## 原文
説明

保護部材が取り付けられたワイヤハーネス及びその保護部材の製造方法

【課題】複数の電線を含むワイヤハーネス本体をフラット状にして効率よく配索することができる保護部材が取り付けられたワイヤハーネス、及びその保護部材を極めて簡易且つ安価に形成することのできるワイヤハーネスの保護部材の製造方法を提供する。
【解決手段】保護部材10が、長手方向にコルゲート状に形成され且つ該長手方向に交差する方向の断面視で半環状に形成された半環状コルゲート状壁50と、当該半環状コルゲート状壁50から電線60を含んだワイヤハーネス本体が離脱するのを防止するテープ部材と、を備え、前記半環状コルゲート状壁には当接面部11が前記長手方向にわたって形成されている。そして、前記保護部材10がワイヤーハーネス1Aの外周部に取り付けられている。

【発明の詳細な説明】
【技術分野】
【0001】
本発明は、例えば自動車の車体などの所定の設置面に沿ってワイヤハーネスを配索する際、複数の電線を含むワイヤハーネス本体を外部から保護するために取り付けられる保護部材を備えたワイヤハーネス及びその保護部材の製造方法に関する。
【背景技術】
【0002】
従来から電線を含むワイヤハーネス本体を薄く(フラット状に)配策するため、接着剤が塗布されたベースフィルム上に単芯線を載せて、その後、別途接着剤が塗布されたカバーフィルムをその上から重ねるもの、或いはU字状の電線保持溝を有する電線係止ピン間に電線をフラット状に係止する手段を備えたもの、が知られている(例えば特許文献1,2参照)。
【0003】
また、この種の他の従来例としては、インテグレーションパネルなどのパネルと一体にフラット導体固定部を形成しておき、このフラット導体固定部にフラット導体を固定するようにしたものが提案されている(例えば特許文献3参照)。
【0004】
ところで、保護部材としてコルゲートチューブを用いて、ワイヤハーネスを配索するものとしては、半環形状のハーフタイプ・コルゲートチューブ内部に複数の電線を含むワイヤハーネス本体を収納し、当該ハーフタイプ・コルゲートチューブにテープ巻きを施して前記ワイヤハーネス本体を固定するものが知られている(例えば特許文献4参照)。
【0005】
【特許文献1】特開平9−115346号公報
【特許文献2】特開平2−155127号公報
【特許文献3】特開平10−42423号公報
【特許文献4】特開2003−134626号公報
【発明の開示】
【発明が解決しようとする課題】
【0006】
しかしながら、上記特許文献1〜3のいずれも電線を含むワイヤハーネスをフラット状に配策するため、別途専用の固定部材或いは特別な工程が必要となってしまい、簡易にフラット状にすることができず、製造コストの増大に繋がってしまう嫌いがあった。

## 作業内容 1
次の(a)〜(c)がワイヤハーネス保護部材の文書の内容と合うかを、それぞれ「はい」か「いいえ」で答え、判断の決め手となる語句を文書からそのまま引用すること。(a) 特許文献4の例では、ハーフタイプ・コルゲートチューブにテープ巻きを施してワイヤハーネス本体を固定する。(b) 特許文献3の例では、フラット導体固定部はパネルとは別体で形成される。(c) 特許文献1〜3では、専用の部材や特別な工程なしに簡易にフラット状にできる。
## 作業内容 2
ワイヤハーネス保護部材の文書を、最後の文の後から書き継ぐこと。
項目はこの作業には関係しない。

## 提供情報

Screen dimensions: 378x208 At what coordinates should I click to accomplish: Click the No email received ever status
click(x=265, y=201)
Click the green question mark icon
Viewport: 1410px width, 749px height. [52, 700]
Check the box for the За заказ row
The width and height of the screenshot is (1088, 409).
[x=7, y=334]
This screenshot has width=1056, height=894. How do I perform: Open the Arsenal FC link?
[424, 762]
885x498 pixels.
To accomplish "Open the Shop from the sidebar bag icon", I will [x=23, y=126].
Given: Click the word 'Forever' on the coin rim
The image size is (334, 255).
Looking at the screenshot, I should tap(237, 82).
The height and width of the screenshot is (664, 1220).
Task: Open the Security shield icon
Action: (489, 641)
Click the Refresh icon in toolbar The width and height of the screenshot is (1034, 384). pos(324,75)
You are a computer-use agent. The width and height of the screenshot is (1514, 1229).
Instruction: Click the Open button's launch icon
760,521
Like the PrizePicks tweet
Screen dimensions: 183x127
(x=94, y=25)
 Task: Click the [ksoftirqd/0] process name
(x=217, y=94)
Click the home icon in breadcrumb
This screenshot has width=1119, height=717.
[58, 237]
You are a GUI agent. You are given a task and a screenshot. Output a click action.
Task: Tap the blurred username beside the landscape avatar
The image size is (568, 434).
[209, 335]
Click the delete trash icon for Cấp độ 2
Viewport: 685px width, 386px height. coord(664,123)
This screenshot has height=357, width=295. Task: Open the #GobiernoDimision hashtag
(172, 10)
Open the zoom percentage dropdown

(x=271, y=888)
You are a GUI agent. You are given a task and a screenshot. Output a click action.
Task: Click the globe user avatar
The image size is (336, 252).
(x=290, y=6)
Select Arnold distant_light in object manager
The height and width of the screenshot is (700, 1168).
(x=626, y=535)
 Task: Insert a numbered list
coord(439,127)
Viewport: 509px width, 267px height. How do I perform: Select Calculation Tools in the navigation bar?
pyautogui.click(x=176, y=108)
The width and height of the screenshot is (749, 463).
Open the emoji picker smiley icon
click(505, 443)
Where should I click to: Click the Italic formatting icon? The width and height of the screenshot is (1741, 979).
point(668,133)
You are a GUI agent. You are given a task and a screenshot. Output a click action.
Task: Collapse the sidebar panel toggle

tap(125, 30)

## 解答 1
(a) はい。「当該ハーフタイプ・コルゲートチューブにテープ巻きを施して前記ワイヤハーネス本体を固定するもの」
(b) いいえ。「インテグレーションパネルなどのパネルと一体にフラット導体固定部を形成しておき」
(c) いいえ。「別途専用の固定部材或いは特別な工程が必要となってしまい、簡易にフラット状にすることができず」

## 解答 2
【0007】
例えば、上記特許文献1は、接着剤及びフィルムに単芯線を仮止めし、そして加熱圧着して冷却しワイヤハーネスをフラット状にするものであり、確かにそのフラット化は期待できるが、一方これら工程に係る設備が必要となってしまい、製造コストの大幅な増大を招いてしまう虞があった。
【0008】
また、上記特許文献2、3は両者ともに専用の保持具(固定具)が必要になってしまうため、これらを成形するための金型がさらに必要となってしまい、上記特許文献1と同様に製造コスト増大に繋がっていた。
それに加えて、電線を含むワイヤハーネス本体の保持具へ固定も従来のワイヤハーネスの工程とは別に、特別な作業工程が発生してしまい、配索の作業効率上効率がよいとは言えなかった。
【0009】
一方、上記特許文献4は、軽量化が主な目的のものであってワイヤハーネス本体を収納する箇所が単純な半環形状であり、電線の収納本数に限りがあった。さらに、外形が円弧状であるため、配索の際、設置面に安定して設置することが難しく、別途保持手段を用意する必要があった。
また、上記特許文献4においては、ワイヤハーネス本体を外部から保護するため保護部材としてハーフタイプ・コルゲートチューブを取り付ける際、電線の一部(下半部)のみにハーフタイプ・コルゲートチューブを被せてテープ巻きを施したものであり(図5)、電線の一部(上半部)が突出した形状となってしまいフラット状に配策することが期待できず改良の余地があった。
【0010】
本発明は、前述した事情に鑑みてなされたものであり、その目的は、複数の電線を含むワイヤハーネス本体をフラット状にして効率よく配索することができる保護部材が取り付けられたワイヤハーネス、及びその保護部材を極めて簡易且つ安価に形成することのできるワイヤハーネスの保護部材の製造方法を提供することにある。
【課題を解決するための手段】
【0011】
本発明の前述した課題は、下記の構成により達成される。
(1) 複数の電線を含むワイヤハーネス本体と、前記ワイヤハーネス本体を外部から保護するために該ワイヤハーネス本体の外周部に取り付けられた保護部材と、を備え、前記ワイヤハーネス本体が所定の設置面に沿って配索されるように前記保護部材を介して前記所定の設置面に配置されるワイヤハーネスであって、
前記保護部材が、長手方向にコルゲート状に形成され且つ該長手方向に交差する方向の断面視で半環状に形成された半環状コルゲート状壁と、当該半環状コルゲート状壁から前記ワイヤハーネス本体が離脱するのを防止する離脱防止部材と、を備え、
前記半環状コルゲート状壁には平坦部が前記長手方向にわたって形成されている
ことを特徴とするワイヤハーネス。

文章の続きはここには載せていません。